Which lines run from the one containing "Given: Expand the 编辑 mode dropdown" to the end of the entries? Quote them exactly, and nothing else.

(Pixel coordinate grounding data)
Segment Open

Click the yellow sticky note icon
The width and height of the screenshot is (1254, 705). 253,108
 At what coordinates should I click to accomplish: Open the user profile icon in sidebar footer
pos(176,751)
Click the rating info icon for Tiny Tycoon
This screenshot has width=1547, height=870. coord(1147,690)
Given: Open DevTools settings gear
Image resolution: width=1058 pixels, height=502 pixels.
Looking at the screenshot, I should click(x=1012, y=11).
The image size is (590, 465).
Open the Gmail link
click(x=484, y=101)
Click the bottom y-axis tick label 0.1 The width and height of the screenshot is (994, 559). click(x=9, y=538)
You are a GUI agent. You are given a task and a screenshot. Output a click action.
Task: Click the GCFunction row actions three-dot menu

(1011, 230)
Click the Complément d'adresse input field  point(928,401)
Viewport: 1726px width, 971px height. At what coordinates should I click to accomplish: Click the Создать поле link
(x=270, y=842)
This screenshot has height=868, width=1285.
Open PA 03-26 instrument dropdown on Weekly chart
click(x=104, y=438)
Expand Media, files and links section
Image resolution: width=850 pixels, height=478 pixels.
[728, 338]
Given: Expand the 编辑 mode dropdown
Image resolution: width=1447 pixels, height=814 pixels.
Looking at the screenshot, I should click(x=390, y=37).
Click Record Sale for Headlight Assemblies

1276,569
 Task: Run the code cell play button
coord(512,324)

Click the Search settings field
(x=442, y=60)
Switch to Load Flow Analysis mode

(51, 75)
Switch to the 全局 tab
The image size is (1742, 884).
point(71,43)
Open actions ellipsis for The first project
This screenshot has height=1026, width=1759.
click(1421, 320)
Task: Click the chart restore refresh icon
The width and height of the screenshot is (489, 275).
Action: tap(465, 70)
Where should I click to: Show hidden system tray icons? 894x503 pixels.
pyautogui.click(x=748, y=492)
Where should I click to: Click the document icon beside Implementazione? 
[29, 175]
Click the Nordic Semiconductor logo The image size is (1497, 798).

Segment Closed

→ Task response:
Given: Expand the 编辑 mode dropdown
Image resolution: width=1447 pixels, height=814 pixels.
Looking at the screenshot, I should click(x=390, y=37).
Click Record Sale for Headlight Assemblies

1276,569
 Task: Run the code cell play button
coord(512,324)

Click the Search settings field
(x=442, y=60)
Switch to Load Flow Analysis mode

(51, 75)
Switch to the 全局 tab
The image size is (1742, 884).
point(71,43)
Open actions ellipsis for The first project
This screenshot has height=1026, width=1759.
click(1421, 320)
Task: Click the chart restore refresh icon
The width and height of the screenshot is (489, 275).
Action: tap(465, 70)
Where should I click to: Show hidden system tray icons? 894x503 pixels.
pyautogui.click(x=748, y=492)
Where should I click to: Click the document icon beside Implementazione? 
[29, 175]
Click the Nordic Semiconductor logo The image size is (1497, 798).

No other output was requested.